Medical experts have described TB is an airborne infectious disease which is curable and women experience different risk factors, social and economic consequences as well as barriers to treatment than men (Baral & Karki, 2007). This is due to the fact that tuberculosis has been linked with poverty, because of its relation with weakened immune system due to poor nutrition as well as tendency of living in crowded homes which is a major issue in the urban and sub-urban areas in Nigeria. TB marginalizes people both from social and economic point of view, experiencing social isolation both within their own family and outside of it. In addition, women living with HIV/TB co-infection encounter stigma and discrimination. This in most cases has contributed to delayed diagnosis and treatment.
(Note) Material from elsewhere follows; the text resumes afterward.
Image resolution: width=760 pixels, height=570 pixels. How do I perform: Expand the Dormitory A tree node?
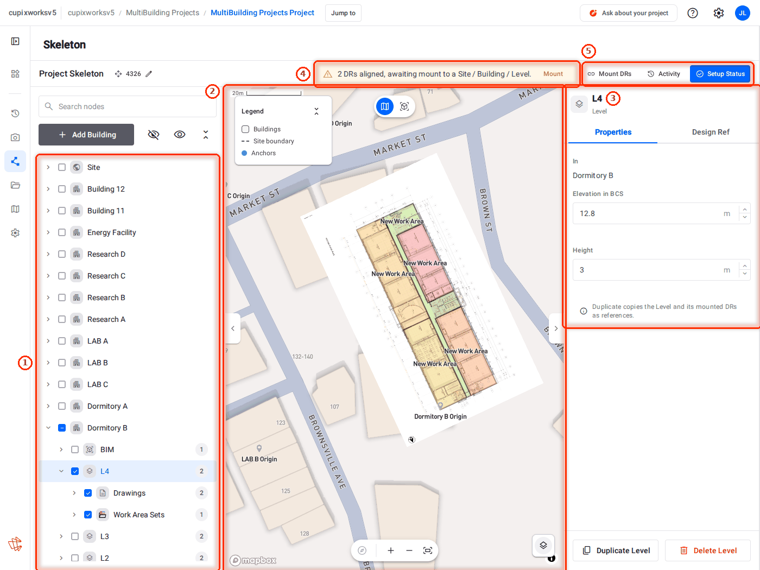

The stigma of both diseases and their resultant discrimination impacts their control programmes, because a patient who is afraid of being identified as a sick person is likely to delay proper treatments for both diseases.
Project Director at the International Union Against Tuberculosis and Lung Disease (The Union), India, Dr Sarabjit Chadha in a recent interview with international journalists said there is need to target women more specifically. According to her activities are actually not ‘gender specific’. “We do not take cultural issues into consideration in devising any interventions. Let’s say there is a microscopy center which is located 20 kms away from the village. Men can take public transport and somehow access this microscopy center although with some difficulty because they go out for work. But for a woman it becomes all the more difficult because (i) she is not educated (ii) she is economically dependent and (ii) she may not feel comfortable going out alone and accessing these services”.
She added that accelerating and intensifying case finding would involve creating awareness amongst the women. This is basically because the woman runs the family, so if anyone in the family (including the children or the husband or the in-laws) has cough for 2 weeks or more she could be the one who could influence positive action. Dr. Chadha also said “Secondly, we need to bring the services to their doorstep rather than expect these women to come out and travel long distances to access health services. We need to have interventions which improve access. This could be related to sputum collection, transportation or active case finding—all of which will help in reducing delay for TB diagnosis.